Updated, Feb. 24 at 12:15 p.m.

Nevada lawmakers are considering a bill that would make it easier for the state to track people on probation or parole.

The Senate Judiciary Committee on Monday passed Senate Bill 37, which allows the state to track criminal offenders granted parole or probation using electronic devices that monitor their movements.

SB37 now goes to the full Senate for a vote, which has not been scheduled, according to bill information posted on the state Legislature's website.

"Well, what this does is it presumes parolees are going to be near crime locations," Tod Story, executive director of the American Civil Liberties Union of Nevada, told KNPR's State of Nevada on Tuesday.

Story said what the bill says is "the parolee or probationer will be fixed with a GPS tracking device that will monitor their location at all times."

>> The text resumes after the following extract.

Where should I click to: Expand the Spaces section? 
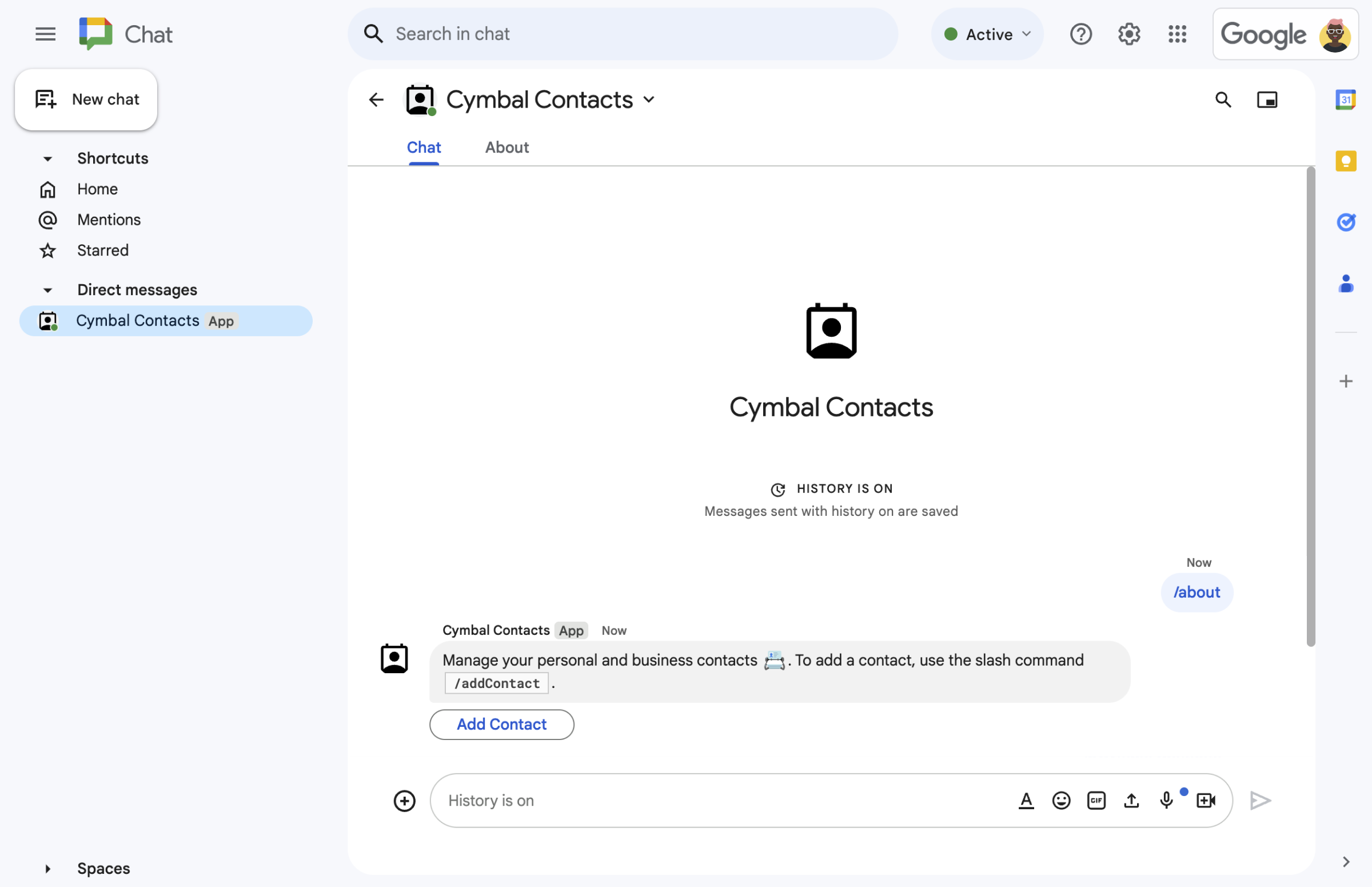pyautogui.click(x=47, y=867)
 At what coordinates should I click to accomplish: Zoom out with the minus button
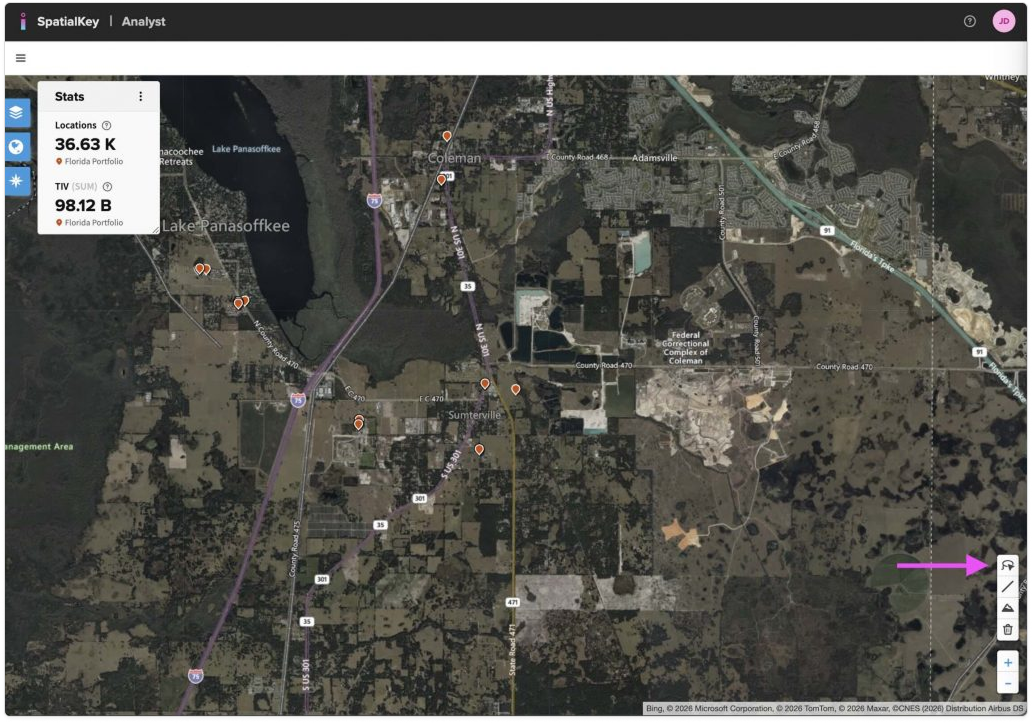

State Parole Chief Natalie Wood told the Associated Press the technology would only be used if the offenders were near a crime scene. She said that implementing the program wouldn't cost the state any funds.

Lt. David Helgerman, with the Nevada Department of Public Safety's Parole and Probation division, told KNPR in a phone interview on Tuesday the "cost of the equipment is paid for by the offender." 

"It comes to one and a half times what the offender makes for the day," Helgerman said. "So, if a parolee makes $10 an hour, they'll pay $15 a day."

But most parolees live in high-crime neighborhoods once released from jail. Helgerman said under current state law his department is prevented from using GPS to track parolees. He said it was about being able to use the same tools as probation departments nationwide.

So are we profiling people to make a community feel safer? Or is there a real benefit to society from tracking parolees even more than we do now?

"There are a couple of different issues with this program as proposed," Story said. "It presumes that the parolee ... is guilty unless proven innocent, which is just the opposite of the way this country is supposed to operate. There is no due process involved in tracking someone all the time."

Story said the ACLU of Nevada tried to have the Senate Judiciary Committee consider an amendment that said parolees could be tracked "when there exists a reasonable suspicion." He said the committee blocked their efforts to add the amendment. 

Story compared the legislation to the 2002 movie Minority Report, starring Tom Cruise.

"Somehow future crimes could be prevented by tracking everyone in society," said Story. "Big brother and small government advocates should be very concerned about this particular legislation."

He said if the bill makes it to Governor Brian Sandoval's desk and he signs it, the ACLU of Nevada will have to look at the option of filing a lawsuit to block the bill.

"Certainly, we are concerned that if it advances in its current form that we are essentially targeting these individuals with a scarlet letter," Story told KNPR's State of Nevada. "We think that's not constitutional."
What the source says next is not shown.